## Extrait

Les façades nord et ouest de la Maison Sublime. Au centre, la tourelle de l’escalier intérieur : Jacques-Sylvain Klein/Métropole Rouen Normandie/Éditions Points de vues

Après plus de dix ans d’efforts, la Maison Sublime de Rouen, le plus ancien monument juif de France, rouvre au public après restauration, dans une scénographie qui replace l’édifice dans l’effervescence intellectuelle des communautés juives médiévales.

Mur nord et entrée de la tourelle d’escalier du monument juif © Jacques-Sylvain Klein/Métropole Rouen Normandie/Éditions Points de vues

L’aventure a commencé par la découverte, totalement confidentielle, d’un parchemin hébraïque provenant de la guenizah (dépôt de manuscrits hors d’usage) de la synagogue du Caire portant la mention de RDVM, transcription du nom latin de la ville de Rouen, Rodom.
À partir de ce document et de dizaines d’autres qu’il exhume, le paléographe américain spécialiste des manuscrits hébreux et judéo-arabes Norman Golb reconstitue l’histoire des juifs de Rouen au Moyen-Âge, affirmant qu’il existait de part et d’autre de l’actuelle rue aux Juifs de la ville une synagogue au sud et une académie rabbinique au nord, à l’emplacement de l’actuel palais de justice.
Quatre mois après avoir publié ses recherches dans un livre en hébreu (Histoire et culture des juifs de Rouen au Moyen Âge, Dvir, Tel Aviv, 1976), coup de théâtre.

## Jeu de données
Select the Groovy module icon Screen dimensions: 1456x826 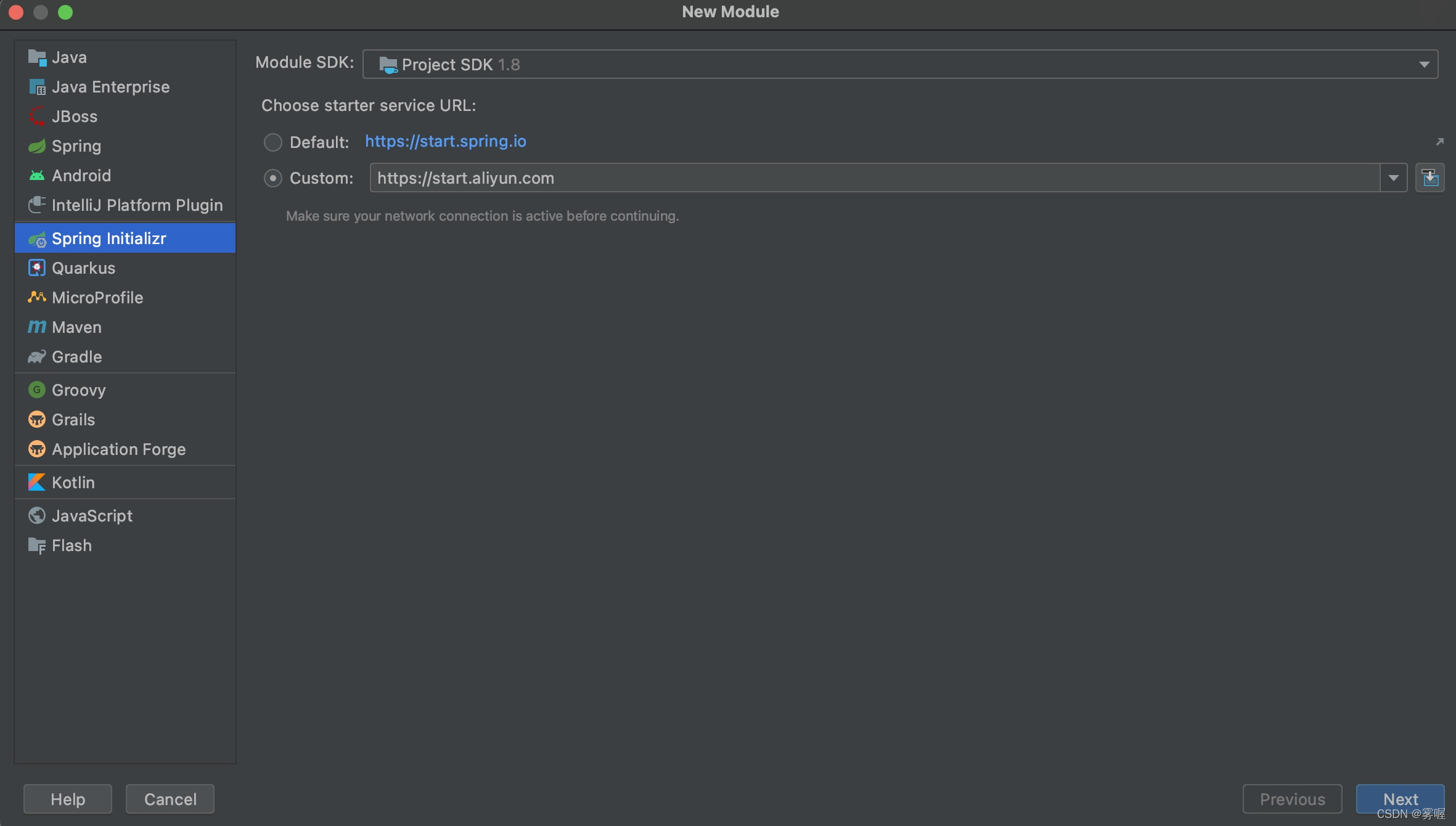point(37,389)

==

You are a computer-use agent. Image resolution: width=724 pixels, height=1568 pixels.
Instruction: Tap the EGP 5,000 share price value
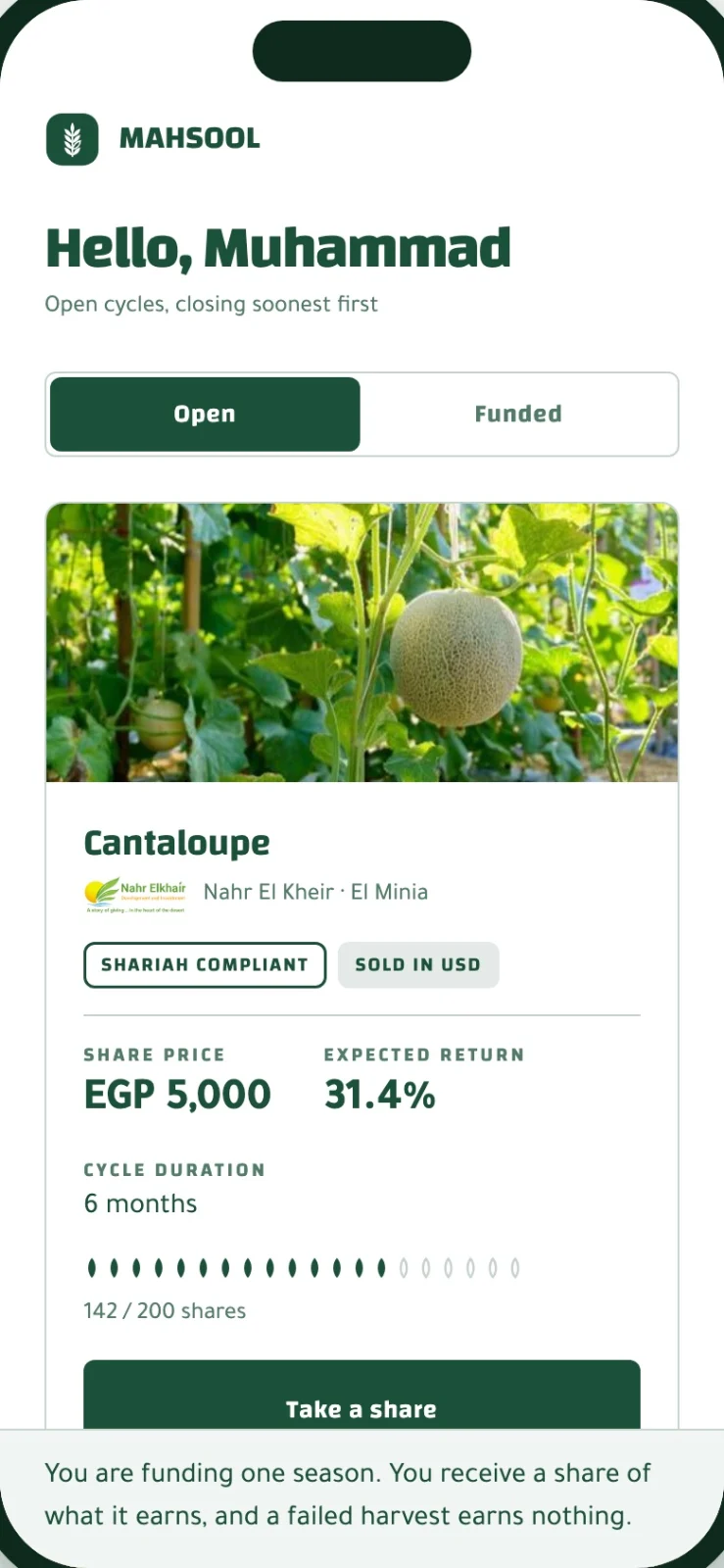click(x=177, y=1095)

## Consigne 1
Quelles villes l'extrait mentionne-t-il ? Donnez chacune une seule fois.
## Consigne 2
Ces affirmations concordent-elles avec l'extrait ? Répondez par oui ou non, avec les mots décisifs cités tels quels.
(a) Norman Golb est un paléographe américain.
(b) D'après Golb, la synagogue se trouvait au nord de la rue aux Juifs.
(c) Golb a publié ses recherches dans un livre en français.

## Réponse attendue 1
Rouen, Le Caire, Tel Aviv

## Réponse attendue 2
(a) Oui : « le paléographe américain spécialiste des manuscrits hébreux et judéo-arabes Norman Golb »
(b) Non : « une synagogue au sud et une académie rabbinique au nord »
(c) Non : « publié ses recherches dans un livre en hébreu »